** START Supplied passage **
# 28" Backs for trail riding???



## Nate_1503 (Jan 17, 2012)

alright I love them Backs make any bike look amazing but my concern is how do they do on trails? i ride some deep thick geewy mud and some fields and just trails in the woods and hunting clubs. Have about 30 miles around the house that is able to be ridden slightly illegally but its mixed w/ everything... I am worried that they will not last of the gravel and trails? and will be a tank on the trails looking at all 28x10's 
thanks


----------



## Nate_1503 (Jan 17, 2012)

these are going on my brute 750 not in my signature. also would I be better off with a mega mayhem or some of that nature? I know they are a more A/T tire but Backs well they are Backs


----------



## adam6604 (Feb 5, 2012)

i have a set of 28 S/W backs on my current 750 and had them on my last 650. i find they really aren't that bad of a tire overall. only complaint i've really seen was i can't get traction to wheelie often on hard ground, and i find that they dont climb rocky hills very well.. other then that honestly i rather enjoy driving them.. they smooth out after like 10km/h.


----------



## Nate_1503 (Jan 17, 2012)

I'm in between backs and mega mayhems at this point. Megas have great reviews and look to be a good all around tire but backs are just nasty...


----------



## J2! (May 8, 2010)

I run 28 backs on trails and mud. They are a little rough until about 10mph but after that they ride fine. And no dirt roads won't wear them out prematurely. When you are riding trails and then get to the thick stuff you'll be glad you have them.. LOL And Adam is right they aren't worth a crap for climbing rocks, just not enough rubber on the ground, but I'm not much of a hill climber anyway, I would rather play in the mud, so they suit me fine.


----------



## Nate_1503 (Jan 17, 2012)

No rocks down this way so I should be good


----------



## adam6604 (Feb 5, 2012)

buddy of mine has zilla's, ( he had mayhems ) and his wife has mudlites on there brutes and im happy i ran silverbacks with them the last trip. had no problem riding with them but when we hit the mud/skeg i was very happy i had the backs on. wouldnt sell them other then the fact i have 31 outlaws coming. been honestly an awesome tire.
** END Supplied passage **
** START Given records **
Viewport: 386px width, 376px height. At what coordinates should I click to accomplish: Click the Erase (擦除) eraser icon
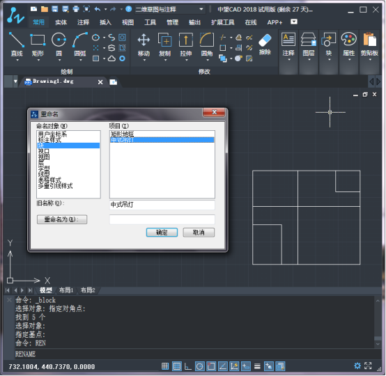pos(265,40)
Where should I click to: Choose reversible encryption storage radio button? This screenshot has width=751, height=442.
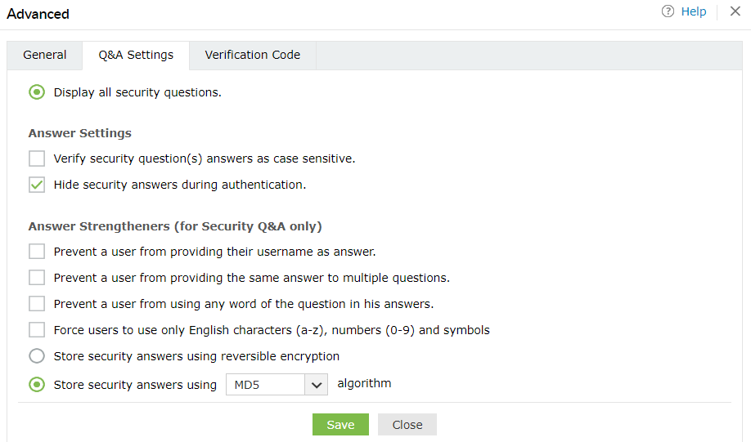(x=37, y=356)
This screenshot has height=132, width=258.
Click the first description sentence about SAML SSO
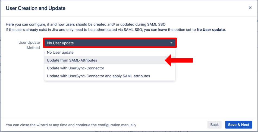(86, 25)
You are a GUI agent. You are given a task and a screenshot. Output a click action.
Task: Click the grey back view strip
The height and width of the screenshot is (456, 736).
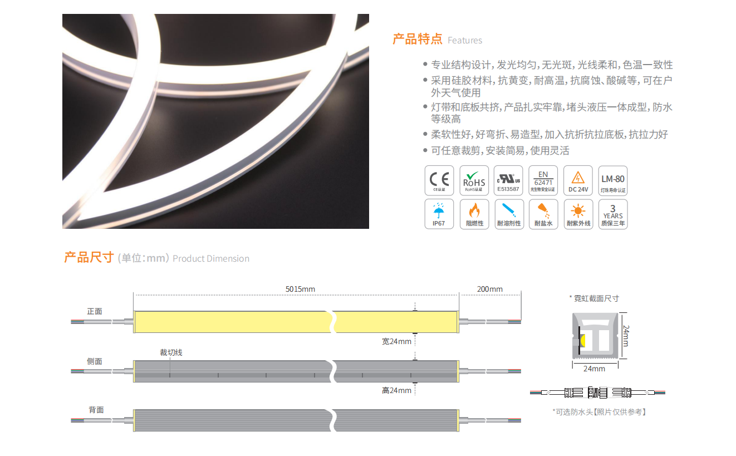pos(234,420)
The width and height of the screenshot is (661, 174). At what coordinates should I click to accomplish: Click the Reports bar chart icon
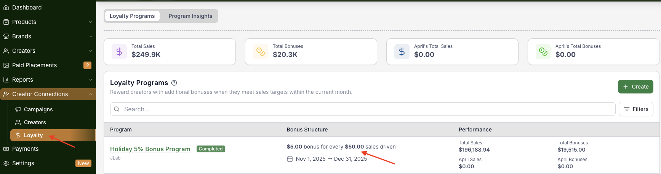point(6,80)
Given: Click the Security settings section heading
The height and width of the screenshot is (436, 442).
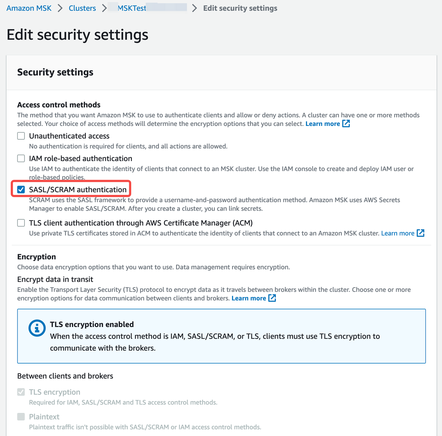Looking at the screenshot, I should click(x=55, y=72).
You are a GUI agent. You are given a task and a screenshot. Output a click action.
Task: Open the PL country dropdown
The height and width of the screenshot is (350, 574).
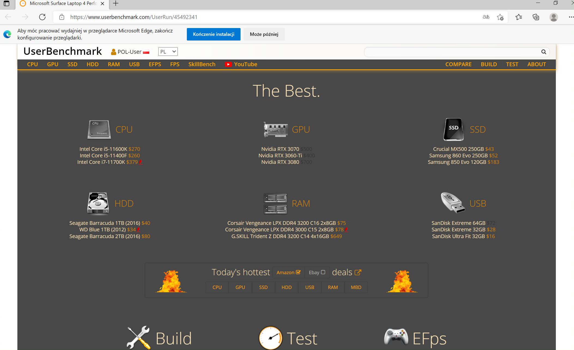(168, 52)
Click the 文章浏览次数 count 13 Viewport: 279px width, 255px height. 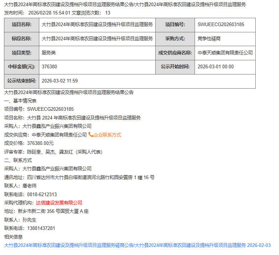coord(108,13)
** END Given records **
--- Task to carry out ---
Please write the next part of the forum thread about running 28-inch Backs tires for trail riding, starting after its final post.

--- Output of the exercise ---
----------



## Polaris425 (Dec 16, 2004)

no no no no no. lol They will suck on trails.


----------



## tate (Jul 29, 2012)

I took my backs out for 1the ride and that was enough of that. When the *** end passes the front end in a corner you'll understand why I only used them 1time. I use a a set of 589s for my trail tire. They do alright but you can't compare them to a back in the mud


----------



## NMKawierider (Apr 11, 2009)

I can't imagine using anything like that for any serious trail riding.


----------



## gav09 (Feb 1, 2012)

they're not a trail tire for sure.


----------



## walker (Apr 5, 2009)

thats whats on my wifes can am and i like em . to me they pull better than my 30's.. i would trail ride with them..


----------



## 03maxpower (Jun 6, 2010)

Go with terminators. I love mine and they are an awesome all around tire that you can go deep in the mud with


----------



## BIGPUN (Dec 20, 2008)

Do u have 28" terms? I heard the 29.5 r unstable above 35 mph


----------



## Waddaman (Oct 3, 2010)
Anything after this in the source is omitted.